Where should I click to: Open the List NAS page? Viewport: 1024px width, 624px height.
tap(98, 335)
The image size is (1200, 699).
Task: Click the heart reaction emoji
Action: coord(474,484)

REQUIRED TASK: Write out every one of the entries above word for word, with no changes.

ANSWER TO THE EXERCISE:
Where should I click to: Open the List NAS page? Viewport: 1024px width, 624px height.
tap(98, 335)
The image size is (1200, 699).
Task: Click the heart reaction emoji
Action: coord(474,484)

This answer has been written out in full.